Pasan los años de la vida oculta de la Sagrada Familia de Nazaret. El Hijo de Dios, enviado por el Padre, está oculto para el mundo, oculto para todos los hombres, incluso para los más cercanos. Sólo María y José conocen su misterio. Viven este misterio cada día. El Hijo del Eterno Padre pasa, ante los hombres, por hijo de ellos; por «el hijo del carpintero» (Mateo 13,55). Al comenzar el tiempo de su misión pública, Jesús recordará, en la sinagoga de Nazaret, las palabras de Isaías que en aquel momento se cumplían en Él, y los vecinos y los paisanos dirán: «¿No es el hijo de José?» (Lucas 4,16-22). El Hijo de Dios, el Verbo Encarnado, durante treinta años de vida terrena permaneció oculto: se ocultó a la sombra de José. Al mismo tiempo, María y José permanecieron escondidos en Cristo, en su misterio y en su misión.
Como se puede deducir del Evangelio, San José dejó esta vida antes de que Jesús se revelara al mundo como Cristo, pues no aparece en los relatos del Evangelio de Su predicación, pasión, muerte y resurrección. Al morir Jesús, María queda sin familia cercana (viuda, sin hijos) que la pueda acoger y, para los judíos de entonces, es como una maldición para una mujer el quedarse sola. Jesús, estando en la cruz, confía María a su discípulo Juan, “Y desde aquel momento el discípulo se la llevó a su casa” (Juan 19,27). Sería absurdo, inconcebible, que una madre tuviera que ir a vivir con otro familiar teniendo esposo o hijos propios.
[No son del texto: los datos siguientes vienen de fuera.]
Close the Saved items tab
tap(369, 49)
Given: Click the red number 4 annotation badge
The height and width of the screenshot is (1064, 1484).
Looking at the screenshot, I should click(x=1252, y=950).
A propósito de San José, nuestro recordado Juan Pablo II, nos regala esta reflexión: “La Iglesia, que, como sociedad del Pueblo de Dios, se llama a sí misma también la Familia de Dios, ve igualmente el puesto singular de San José en relación con esta gran Familia, y lo reconoce como su Patrono. Esta meditación despierta en nosotros la necesidad de la oración por intercesión de aquél en quien el Padre celestial ha expresado, sobre la tierra, toda la dignidad espiritual de la paternidad. La meditación sobre su vida y las obras, tan profundamente ocultas en el misterio de Cristo y, a la vez, tan sencillas y límpidas, ayude a todos a encontrar el justo valor y la belleza de la vocación, de la que cada una de las familias humanas saca su fuerza espiritual y su santidad”.